Task to carry out
Return each line of the records below that contains the word "Research".

Data for review

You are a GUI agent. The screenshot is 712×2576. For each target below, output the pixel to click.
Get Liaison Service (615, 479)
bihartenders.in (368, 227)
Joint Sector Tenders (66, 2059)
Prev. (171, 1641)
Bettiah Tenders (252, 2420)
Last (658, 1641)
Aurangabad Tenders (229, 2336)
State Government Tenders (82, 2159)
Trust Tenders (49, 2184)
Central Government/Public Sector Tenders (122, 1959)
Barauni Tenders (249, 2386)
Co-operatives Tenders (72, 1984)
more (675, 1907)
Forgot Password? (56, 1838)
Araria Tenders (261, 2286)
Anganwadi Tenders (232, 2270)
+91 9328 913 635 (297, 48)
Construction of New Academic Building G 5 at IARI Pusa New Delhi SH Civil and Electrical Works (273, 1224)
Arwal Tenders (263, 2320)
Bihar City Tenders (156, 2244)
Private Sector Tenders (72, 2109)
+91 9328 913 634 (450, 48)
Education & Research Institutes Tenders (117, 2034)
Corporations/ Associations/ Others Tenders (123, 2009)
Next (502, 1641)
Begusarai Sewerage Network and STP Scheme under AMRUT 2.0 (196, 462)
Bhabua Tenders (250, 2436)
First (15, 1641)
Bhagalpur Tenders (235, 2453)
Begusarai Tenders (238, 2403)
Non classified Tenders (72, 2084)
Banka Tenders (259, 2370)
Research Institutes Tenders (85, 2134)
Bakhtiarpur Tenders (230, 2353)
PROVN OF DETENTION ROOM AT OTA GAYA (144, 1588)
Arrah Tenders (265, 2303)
---
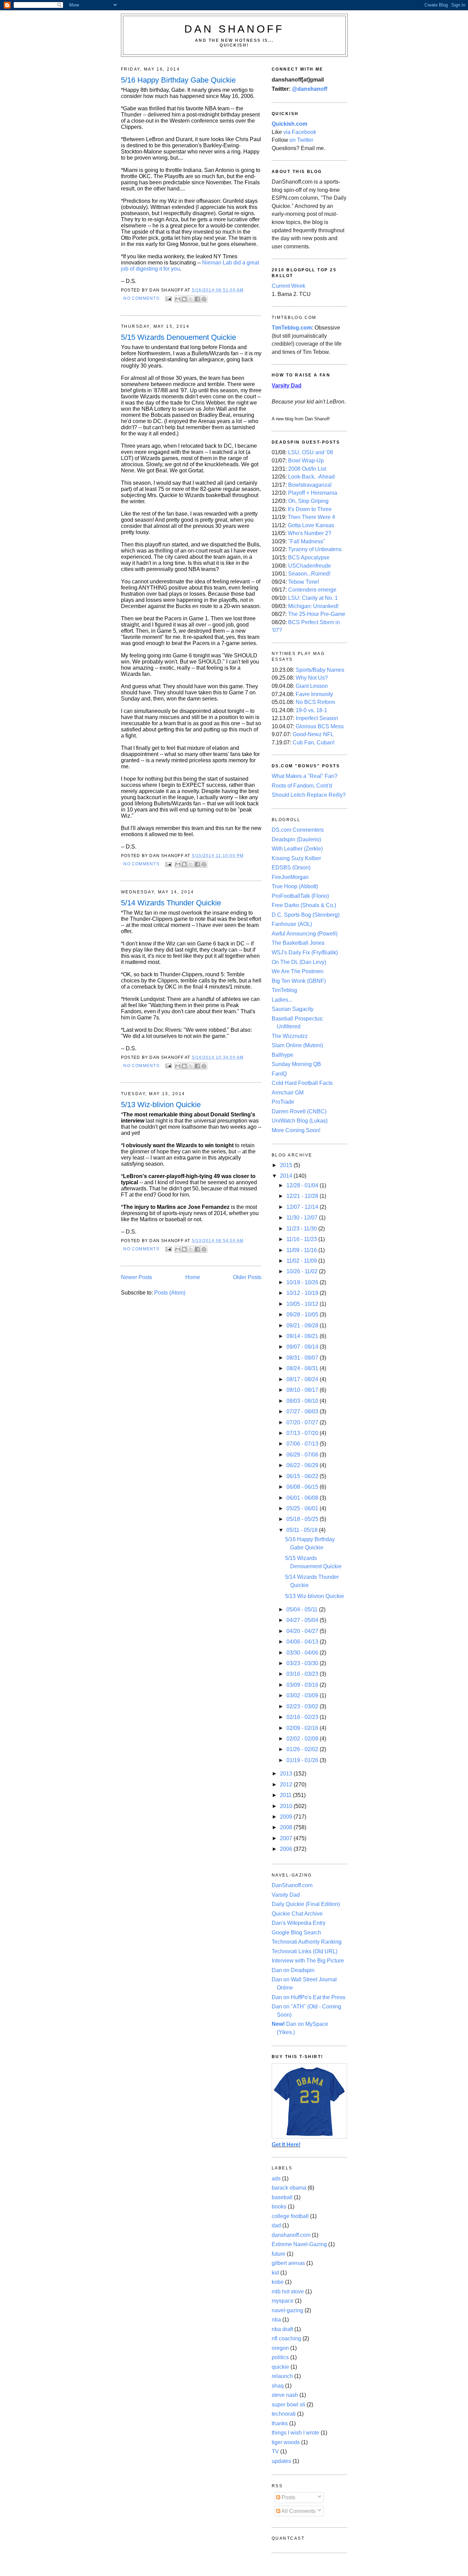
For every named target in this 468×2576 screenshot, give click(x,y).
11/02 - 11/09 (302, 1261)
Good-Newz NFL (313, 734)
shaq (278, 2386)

Answer to this exercise
Education & Research Institutes Tenders (117, 2034)
Research Institutes Tenders (85, 2134)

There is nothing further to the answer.